We explore the minimum distance from a host star where an exoplanet could potentially be habitable in order not to discard close-in rocky exoplanets for follow-up observations. We find that the inner edge of the Habitable Zone for hot desert worlds can be as close as 0.38 AU around a solar-like star, if the greenhouse effect is reduced (similar to 1% relative humidity) and the surface albedo is increased. We consider a wide range of atmospheric and planetary parameters such as the mixing ratios of greenhouse gases (water vapor and CO2), surface albedo, pressure, and gravity. Intermediate surface pressure (similar to 1-10 bars) is necessary to limit water loss and to simultaneously sustain an active water cycle.

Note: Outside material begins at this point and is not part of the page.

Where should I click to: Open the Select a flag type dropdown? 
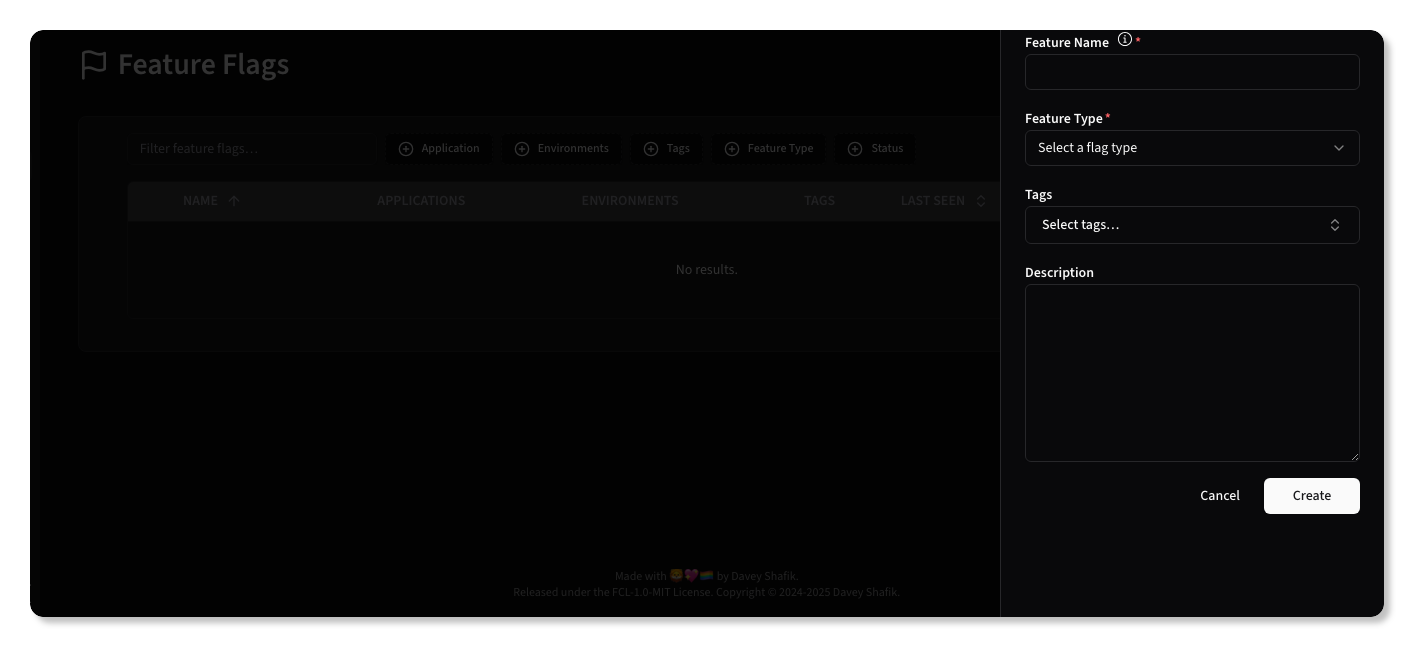coord(1192,147)
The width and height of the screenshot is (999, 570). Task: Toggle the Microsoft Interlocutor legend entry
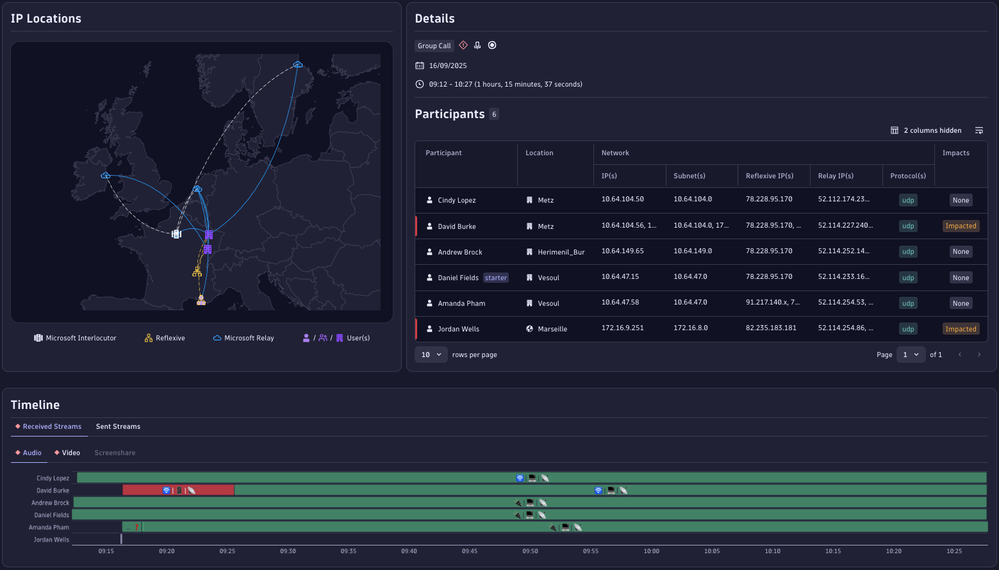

We additionally find that the water loss timescale is influenced by the atmospheric CO2 level, because it indirectly influences the stratospheric water mixing ratio. If the CO2 mixing ratio of dry planets at the inner edge is smaller than 10(-4), the water loss timescale is similar to 1 billion years, which is considered here too short for life to evolve. We also show that the expected transmission spectra of hot desert worlds are similar to an Earth-like planet. Therefore, an instrument designed to identify biosignature gases in an Earth-like atmosphere can also identify similarly abundant gases in the atmospheres of dry planets. Our inner edge limit is closer to the host star than previous estimates. As a consequence, the occurrence rate of potentially habitable planets is larger than previously thought.